Chemical representation learning for toxicity prediction

Abstract

Undesired toxicity is a major hindrance to drug discovery and largely responsible for high attrition rates in early stages. This calls for new, reliable, and interpretable molecular property prediction models that help prioritize compounds and thus reduce the high costs for development and the risk to humans, animals, and the environment. Here, we propose an interpretable chemical language model that combines attention with multiscale convolutions and relies on data augmentation. We first benchmark various molecular representations (e.g., fingerprints, different flavors of SMILES and SELFIES, as well as graph and graph kernel methods) revealing that SMILES coupled with augmentation overall yields the best performance. Despite its simplicity, our model is then shown to outperform existing approaches across a wide range of molecular property prediction tasks, including but not limited to toxicity.
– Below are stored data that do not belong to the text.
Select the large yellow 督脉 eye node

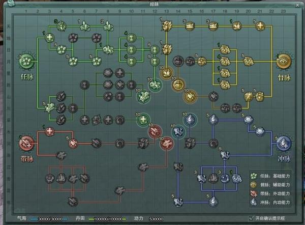pyautogui.click(x=283, y=62)
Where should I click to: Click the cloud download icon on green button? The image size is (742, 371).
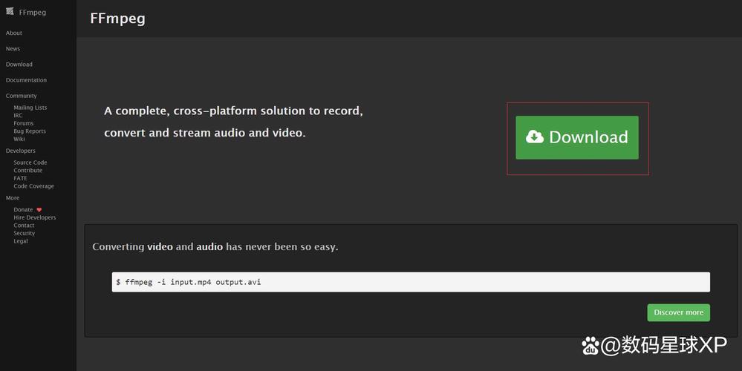tap(535, 137)
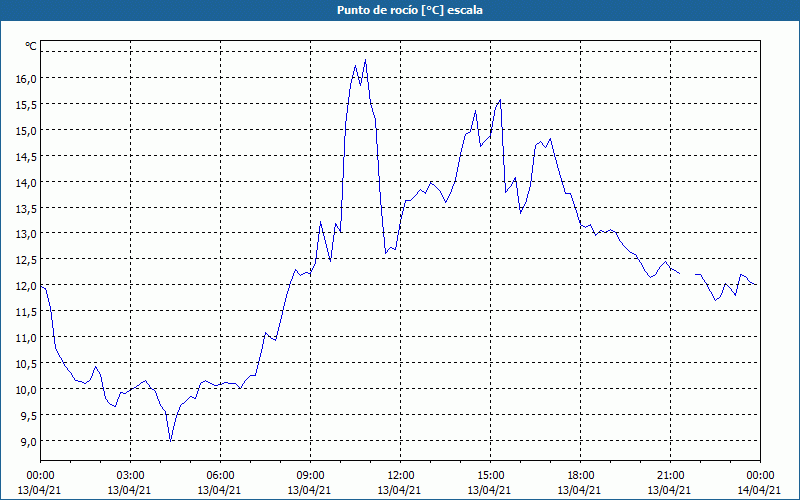
Task: Click the 15,5 temperature axis label
Action: tap(25, 104)
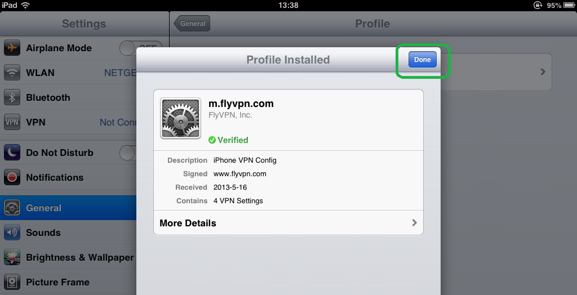577x295 pixels.
Task: Toggle the Airplane Mode switch
Action: [x=141, y=48]
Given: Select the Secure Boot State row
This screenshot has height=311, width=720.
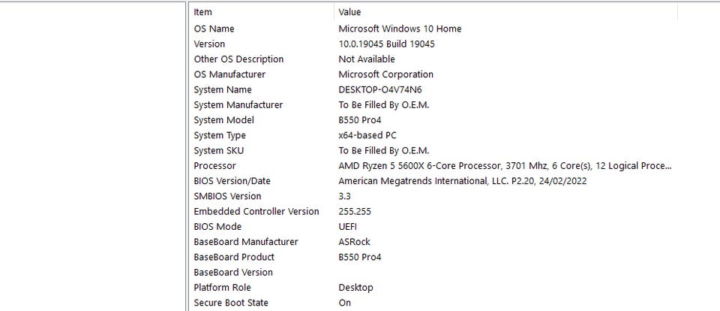Looking at the screenshot, I should pos(230,303).
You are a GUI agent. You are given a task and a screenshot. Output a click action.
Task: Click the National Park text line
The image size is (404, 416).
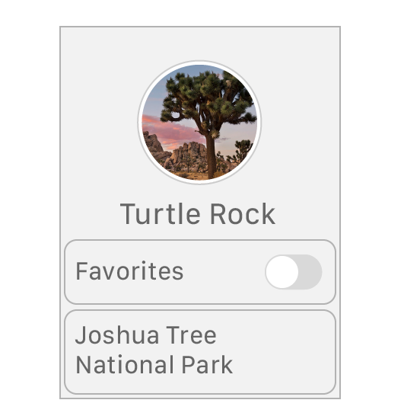[x=154, y=365]
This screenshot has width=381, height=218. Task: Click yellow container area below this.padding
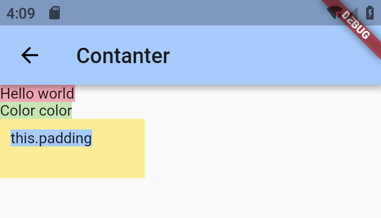(x=72, y=163)
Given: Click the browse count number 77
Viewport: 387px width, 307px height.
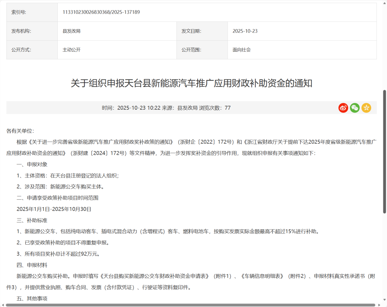Looking at the screenshot, I should (x=227, y=108).
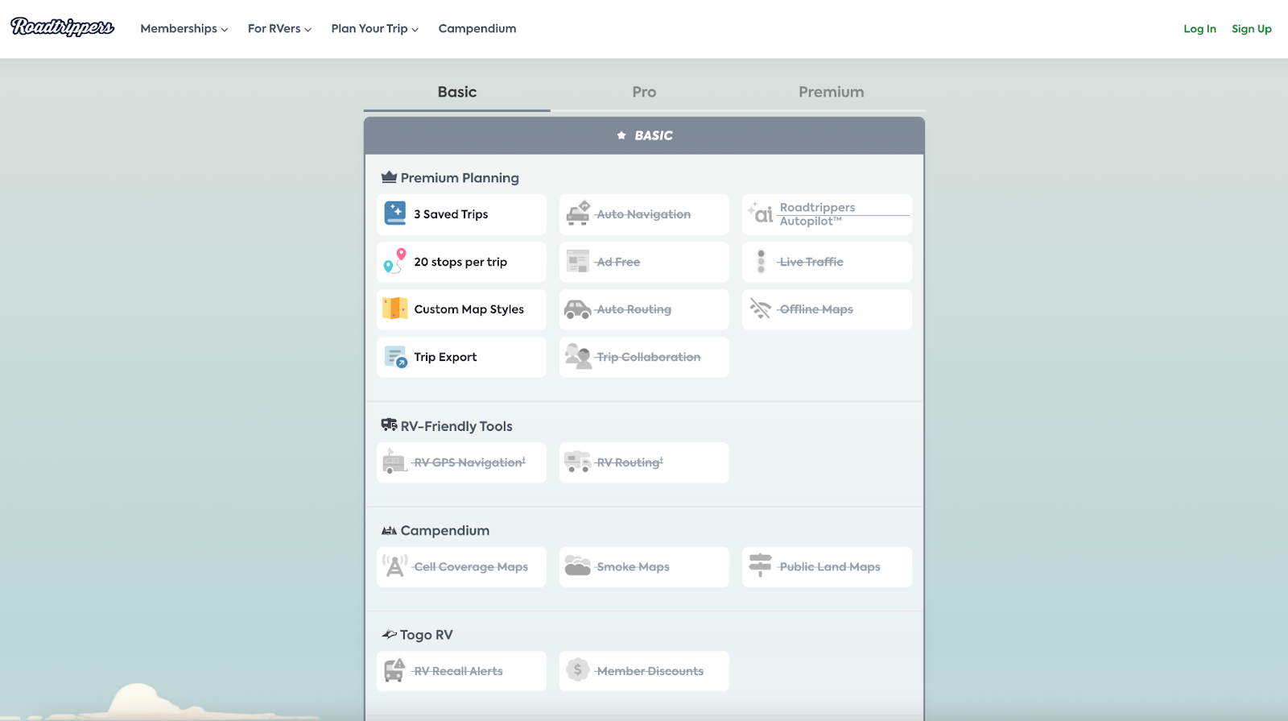Click the Sign Up link
This screenshot has width=1288, height=721.
pos(1251,29)
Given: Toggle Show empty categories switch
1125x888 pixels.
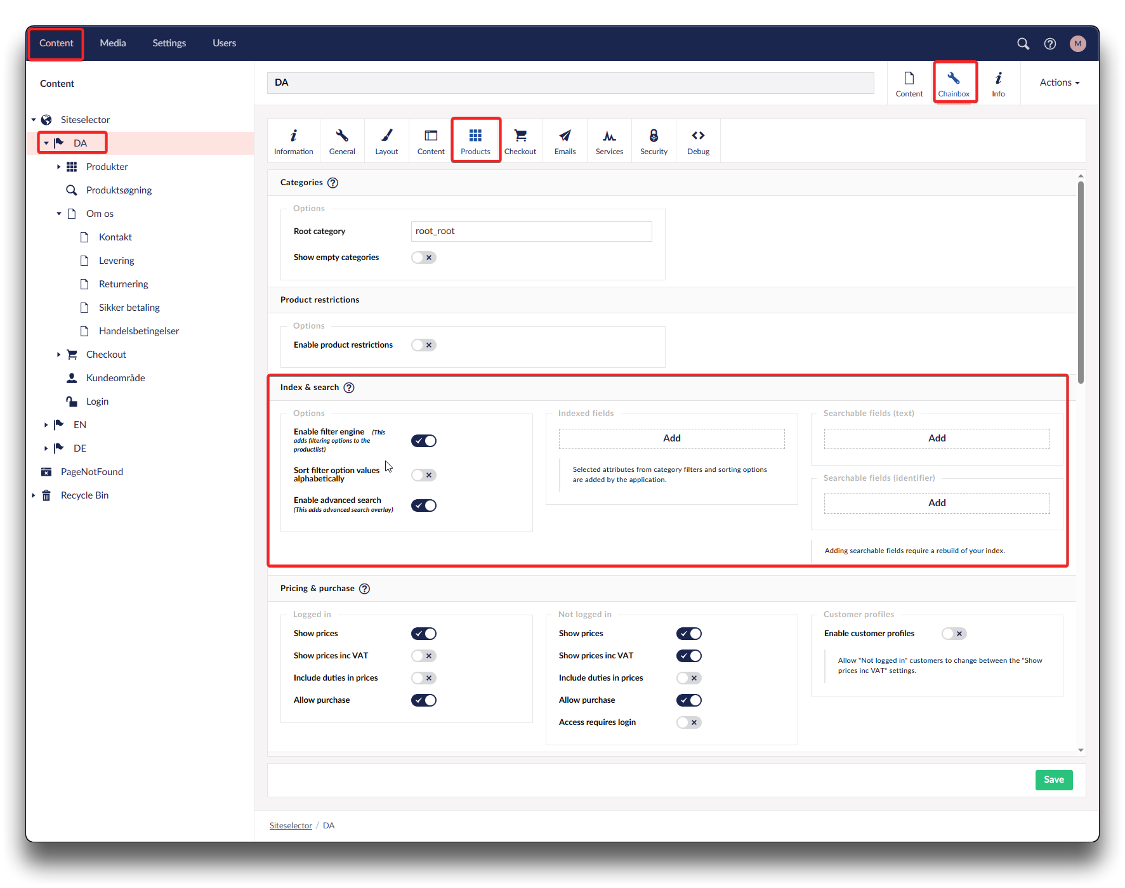Looking at the screenshot, I should (x=423, y=258).
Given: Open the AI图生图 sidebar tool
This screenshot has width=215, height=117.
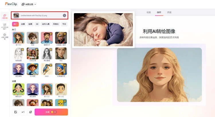Looking at the screenshot, I should [x=5, y=16].
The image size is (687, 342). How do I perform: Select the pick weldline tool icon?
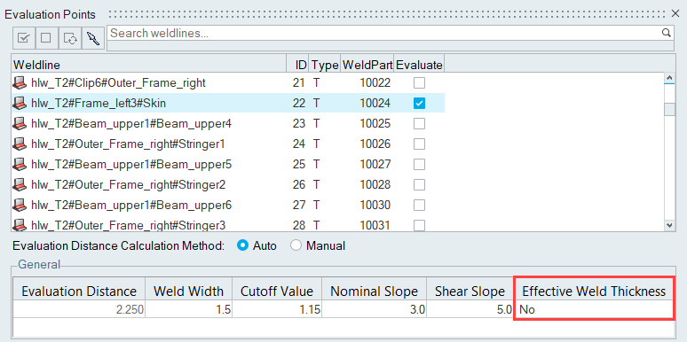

Moreover, the attention weights of the model allow for easy interpretation and show enrichment of known toxicophores even without explicit supervision. To introduce a notion of model reliability, we propose and combine two simple methods for uncertainty estimation (Monte-Carlo dropout and test-time-augmentation). These methods not only identify samples with high prediction uncertainty, but also allow formation of implicit model ensembles that improve accuracy. Last, we validate our model on a large-scale proprietary toxicity dataset and find that it outperforms previous work while giving similar insights into revealing cytotoxic substructures.